Biernikiewicz M, Rusiecka A, Kałka D. Obesity and sexual desire: a systematic review and meta-analysis.
J Sex Med 2025:qdaf057. [PMID:
40163679 DOI:
10.1093/jsxmed/qdaf057]
[Citation(s) in RCA: 0] [Impact Index Per Article: 0] [Reference Citation Analysis] [Abstract] [Key Words] [Track Full Text] [Journal Information] [Subscribe] [Scholar Register] [Received: 03/29/2024] [Revised: 02/23/2025] [Accepted: 02/26/2025] [Indexed: 04/02/2025]
Abstract
BACKGROUND
Impaired sexual functioning is one of the consequences of obesity with hormonal disorders involving testosterone.
AIM
To explore the link between obesity and sexual desire, to assess how changes in body weight affect sexual desire, and to examine the role of testosterone in these changes in obese and overweight men.
METHODS
The systematic review was conducted in PubMed. Studies involving obese/overweight men that reported different libido levels or changes after weight loss interventions were included. Meta-analysis and meta-regression were performed.
RESULTS
The search identified 2259 studies, of which 28 met the eligibility criteria. Most studies focused on weight-loss interventions (n = 21, 77%), with 13 studies investigating the effect of bariatric surgeries. Testosterone levels were reported in 14 studies. The studies encompassed a total population of 18 653 people, including 10 356 obese and overweight men. Of the 28 identified studies, 15 indicated a potential association between BMI, waist circumference, and sexual desire. Effect size meta-analysis (calculated using data from four studies presenting results before and after bariatric surgery) suggests that an increase in the International Index of Erectile Function sexual desire domain was very strongly associated with changes in a patients' weight resulting from bariatric surgery (d = 1.22, 95% CI 0.41-2.03, P = 0.003). The meta-analysis of four studies, presenting results before and after diet intervention, showed a strong impact of weight loss on an increase of the Sexual Desire Inventory (SDI), (d = 1.16, 95% CI 0.44-1.88, P = 0.002) The meta-regression revealed a significant association between the level of sexual desire on the SDI and the magnitude of BMI changes before and after dieting interventions (R2 = 77.97%; P = 0.002). The meta-analysis of plasma total testosterone levels from studies that present results before and after selected diets showed a strong impact of diet on the increase in testosterone levels after interventions (d = 1.39 95% CI 0.86-1.92; P < 0.001).
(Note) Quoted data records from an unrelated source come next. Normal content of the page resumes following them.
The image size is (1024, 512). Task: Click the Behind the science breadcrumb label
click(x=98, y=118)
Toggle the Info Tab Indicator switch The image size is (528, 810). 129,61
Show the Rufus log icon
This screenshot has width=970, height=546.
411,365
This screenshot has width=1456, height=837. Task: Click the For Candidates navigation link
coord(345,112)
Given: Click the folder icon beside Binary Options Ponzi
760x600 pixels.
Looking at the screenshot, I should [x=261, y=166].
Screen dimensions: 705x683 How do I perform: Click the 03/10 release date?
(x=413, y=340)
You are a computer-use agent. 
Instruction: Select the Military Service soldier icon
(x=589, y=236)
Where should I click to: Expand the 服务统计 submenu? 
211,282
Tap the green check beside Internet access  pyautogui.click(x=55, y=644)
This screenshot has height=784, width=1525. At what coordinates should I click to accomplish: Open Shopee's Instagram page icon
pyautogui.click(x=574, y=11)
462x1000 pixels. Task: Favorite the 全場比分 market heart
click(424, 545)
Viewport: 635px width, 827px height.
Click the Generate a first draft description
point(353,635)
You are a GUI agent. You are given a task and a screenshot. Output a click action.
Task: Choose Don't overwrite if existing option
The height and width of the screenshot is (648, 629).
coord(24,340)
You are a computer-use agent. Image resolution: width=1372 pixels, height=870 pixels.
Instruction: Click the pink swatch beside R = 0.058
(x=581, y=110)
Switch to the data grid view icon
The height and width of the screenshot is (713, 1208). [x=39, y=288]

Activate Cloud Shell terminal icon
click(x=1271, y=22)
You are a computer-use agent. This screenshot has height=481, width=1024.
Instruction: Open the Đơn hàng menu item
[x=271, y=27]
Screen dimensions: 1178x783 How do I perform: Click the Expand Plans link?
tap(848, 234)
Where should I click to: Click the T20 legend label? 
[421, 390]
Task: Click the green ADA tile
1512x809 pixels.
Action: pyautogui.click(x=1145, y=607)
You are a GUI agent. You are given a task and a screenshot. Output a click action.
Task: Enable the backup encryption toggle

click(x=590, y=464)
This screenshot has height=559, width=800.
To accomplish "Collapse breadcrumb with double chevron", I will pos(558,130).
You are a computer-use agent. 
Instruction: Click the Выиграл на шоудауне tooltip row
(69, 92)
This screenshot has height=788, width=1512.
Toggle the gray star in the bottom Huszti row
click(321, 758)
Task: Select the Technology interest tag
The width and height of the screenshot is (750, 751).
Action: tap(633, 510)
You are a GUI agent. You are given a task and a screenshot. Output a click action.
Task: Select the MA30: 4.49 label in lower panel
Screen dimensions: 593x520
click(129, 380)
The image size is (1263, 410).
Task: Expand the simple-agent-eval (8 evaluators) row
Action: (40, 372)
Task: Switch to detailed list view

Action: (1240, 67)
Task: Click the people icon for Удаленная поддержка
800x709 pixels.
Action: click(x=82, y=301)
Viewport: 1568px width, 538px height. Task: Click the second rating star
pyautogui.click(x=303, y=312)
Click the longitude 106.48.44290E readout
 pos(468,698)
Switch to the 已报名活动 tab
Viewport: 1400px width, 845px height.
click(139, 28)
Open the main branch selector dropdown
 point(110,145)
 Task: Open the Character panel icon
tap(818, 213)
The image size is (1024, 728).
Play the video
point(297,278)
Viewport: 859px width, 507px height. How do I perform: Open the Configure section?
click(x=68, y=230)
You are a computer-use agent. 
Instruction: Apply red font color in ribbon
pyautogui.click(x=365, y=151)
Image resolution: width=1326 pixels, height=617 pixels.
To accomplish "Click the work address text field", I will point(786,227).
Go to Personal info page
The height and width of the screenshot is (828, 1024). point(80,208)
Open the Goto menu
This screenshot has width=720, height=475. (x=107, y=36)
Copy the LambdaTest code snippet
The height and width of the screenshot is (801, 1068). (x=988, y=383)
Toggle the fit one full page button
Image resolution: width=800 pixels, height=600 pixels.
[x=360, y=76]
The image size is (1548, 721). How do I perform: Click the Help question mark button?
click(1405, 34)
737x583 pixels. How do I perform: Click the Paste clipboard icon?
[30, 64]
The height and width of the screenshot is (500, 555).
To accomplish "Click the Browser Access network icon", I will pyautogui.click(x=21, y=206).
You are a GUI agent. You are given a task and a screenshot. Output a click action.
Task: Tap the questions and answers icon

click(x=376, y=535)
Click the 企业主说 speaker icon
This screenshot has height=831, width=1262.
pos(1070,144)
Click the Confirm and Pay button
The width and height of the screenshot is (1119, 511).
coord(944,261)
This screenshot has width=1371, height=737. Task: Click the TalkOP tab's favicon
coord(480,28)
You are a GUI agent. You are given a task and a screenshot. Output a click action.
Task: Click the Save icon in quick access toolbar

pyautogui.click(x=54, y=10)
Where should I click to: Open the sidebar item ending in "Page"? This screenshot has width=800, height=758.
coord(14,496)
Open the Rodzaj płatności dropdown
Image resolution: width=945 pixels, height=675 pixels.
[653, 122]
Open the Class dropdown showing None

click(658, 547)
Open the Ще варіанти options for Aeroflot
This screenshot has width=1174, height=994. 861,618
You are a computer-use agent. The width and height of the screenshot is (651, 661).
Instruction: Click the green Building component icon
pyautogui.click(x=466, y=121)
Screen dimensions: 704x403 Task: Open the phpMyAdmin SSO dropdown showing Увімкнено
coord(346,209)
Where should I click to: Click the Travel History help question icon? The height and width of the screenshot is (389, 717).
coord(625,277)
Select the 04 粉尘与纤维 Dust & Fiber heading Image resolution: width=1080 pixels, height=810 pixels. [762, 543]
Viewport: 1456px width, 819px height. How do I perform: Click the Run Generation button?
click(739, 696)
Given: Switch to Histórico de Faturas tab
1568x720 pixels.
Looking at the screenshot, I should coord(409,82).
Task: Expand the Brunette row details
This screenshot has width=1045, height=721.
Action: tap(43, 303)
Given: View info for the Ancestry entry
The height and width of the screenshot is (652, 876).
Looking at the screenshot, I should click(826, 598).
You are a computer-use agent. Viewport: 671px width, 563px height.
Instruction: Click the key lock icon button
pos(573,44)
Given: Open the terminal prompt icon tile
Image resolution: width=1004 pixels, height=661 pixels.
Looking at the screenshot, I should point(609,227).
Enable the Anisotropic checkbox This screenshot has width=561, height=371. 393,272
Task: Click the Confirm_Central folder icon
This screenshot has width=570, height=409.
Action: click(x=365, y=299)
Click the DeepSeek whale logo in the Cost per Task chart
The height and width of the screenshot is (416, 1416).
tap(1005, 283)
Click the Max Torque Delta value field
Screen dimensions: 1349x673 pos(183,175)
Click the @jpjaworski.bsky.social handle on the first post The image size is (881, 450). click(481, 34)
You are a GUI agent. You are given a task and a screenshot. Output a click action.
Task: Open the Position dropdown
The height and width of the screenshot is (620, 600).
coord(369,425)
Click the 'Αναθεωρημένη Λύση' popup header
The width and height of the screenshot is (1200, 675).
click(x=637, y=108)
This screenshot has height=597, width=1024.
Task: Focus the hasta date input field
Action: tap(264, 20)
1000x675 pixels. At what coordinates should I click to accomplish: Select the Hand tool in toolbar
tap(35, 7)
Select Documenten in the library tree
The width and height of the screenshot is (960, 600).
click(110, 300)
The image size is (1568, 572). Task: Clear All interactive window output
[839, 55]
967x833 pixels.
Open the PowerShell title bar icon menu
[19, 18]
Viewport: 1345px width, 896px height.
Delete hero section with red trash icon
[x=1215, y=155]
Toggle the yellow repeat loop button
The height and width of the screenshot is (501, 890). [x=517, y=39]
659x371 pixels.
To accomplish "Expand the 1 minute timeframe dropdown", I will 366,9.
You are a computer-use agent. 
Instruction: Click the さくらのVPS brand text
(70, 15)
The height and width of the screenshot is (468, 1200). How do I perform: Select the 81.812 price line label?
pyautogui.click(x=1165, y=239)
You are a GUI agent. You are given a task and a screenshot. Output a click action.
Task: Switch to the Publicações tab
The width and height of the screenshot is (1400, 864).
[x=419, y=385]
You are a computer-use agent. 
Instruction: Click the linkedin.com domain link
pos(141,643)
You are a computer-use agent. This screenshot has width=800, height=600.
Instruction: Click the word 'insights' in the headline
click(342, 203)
There was a significant impact of the level of plasma total testosterone on the variance of sexual desire in the SDI questionnaire (R2 = 5.33%; P < 0.001).
LIMITATIONS OF EVIDENCE
A lack of studies that focus on sexual desire in obesity, the heterogeneity of the included population, the variability in the used questionnaires and reported statistics.
CONCLUSIONS
A potential association between sexual desire and body weight exists. Weight loss interventions, including dietary changes and bariatric surgery, significantly increased both sexual desire and plasma total testosterone levels. Additionally, variations in plasma total testosterone levels had a significant effect on the variability of sexual desire in obese men.